[Data records]
***

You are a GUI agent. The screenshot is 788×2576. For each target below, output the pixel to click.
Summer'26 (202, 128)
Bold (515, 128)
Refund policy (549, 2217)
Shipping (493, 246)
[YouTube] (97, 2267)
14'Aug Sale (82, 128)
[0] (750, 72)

***

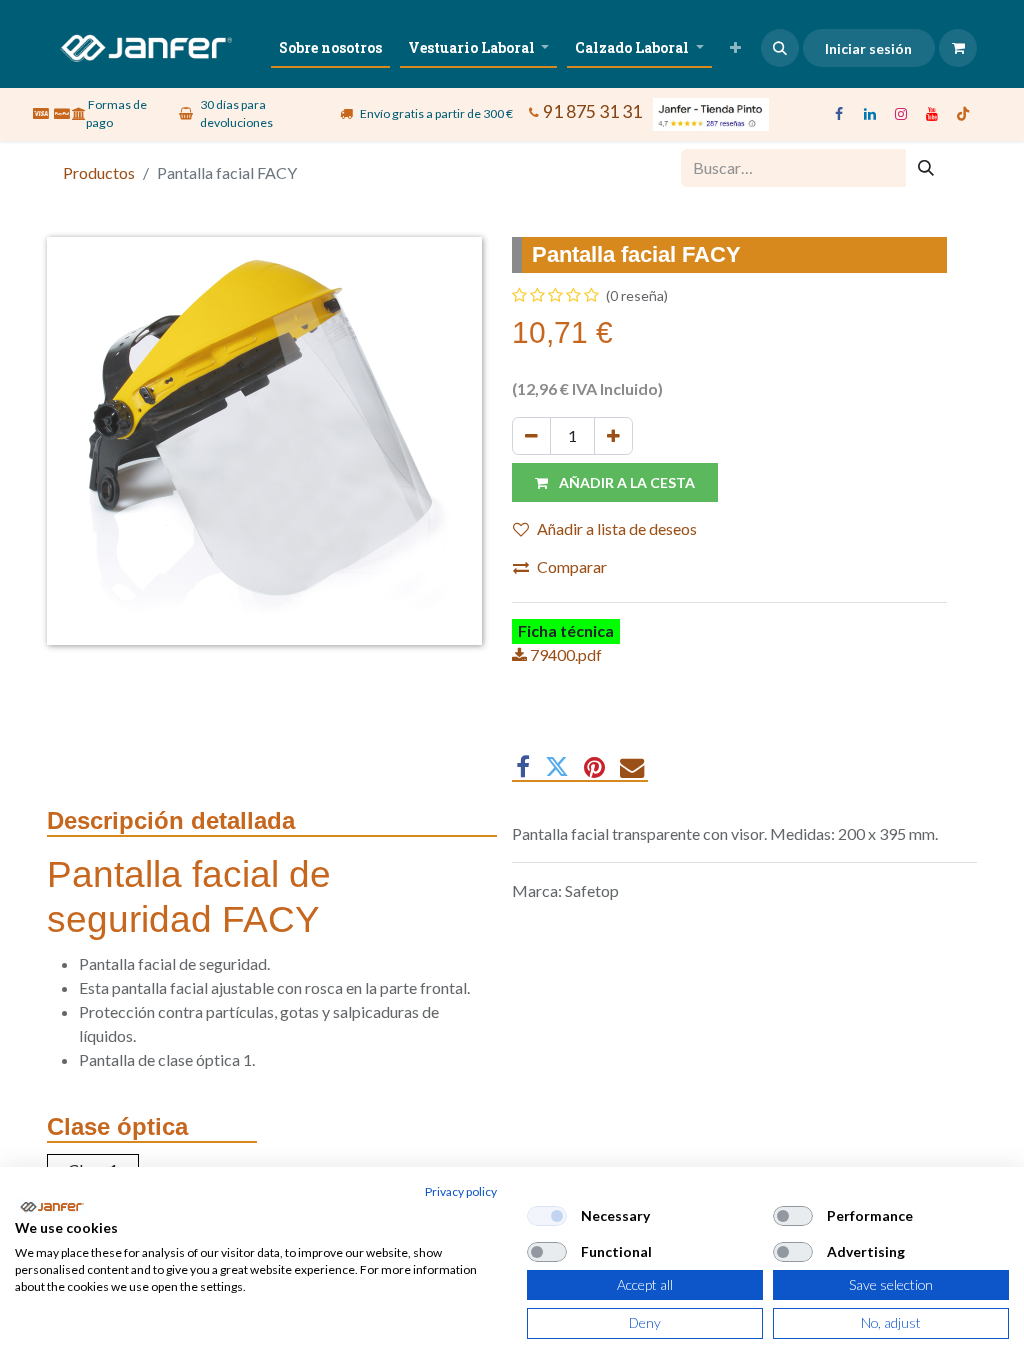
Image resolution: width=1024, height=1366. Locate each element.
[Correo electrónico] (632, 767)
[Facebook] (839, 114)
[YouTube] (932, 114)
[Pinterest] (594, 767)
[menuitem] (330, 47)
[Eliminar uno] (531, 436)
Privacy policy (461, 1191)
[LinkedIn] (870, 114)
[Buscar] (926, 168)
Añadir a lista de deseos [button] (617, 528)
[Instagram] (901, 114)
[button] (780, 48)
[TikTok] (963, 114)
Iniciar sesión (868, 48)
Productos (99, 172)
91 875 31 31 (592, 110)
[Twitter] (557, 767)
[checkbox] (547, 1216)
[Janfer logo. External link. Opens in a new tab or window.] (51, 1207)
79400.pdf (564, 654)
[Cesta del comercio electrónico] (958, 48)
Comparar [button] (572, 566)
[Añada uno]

***

• _What the task requires_
Above are the records. Copy the lines beginning at the one that has "[Correo electrónico] (632, 767)" and ending with the one that has "91 875 31 31 (592, 110)", unchanged.

• _Completed task_
[Correo electrónico] (632, 767)
[Facebook] (839, 114)
[YouTube] (932, 114)
[Pinterest] (594, 767)
[menuitem] (330, 47)
[Eliminar uno] (531, 436)
Privacy policy (461, 1191)
[LinkedIn] (870, 114)
[Buscar] (926, 168)
Añadir a lista de deseos [button] (617, 528)
[Instagram] (901, 114)
[button] (780, 48)
[TikTok] (963, 114)
Iniciar sesión (868, 48)
Productos (99, 172)
91 875 31 31 (592, 110)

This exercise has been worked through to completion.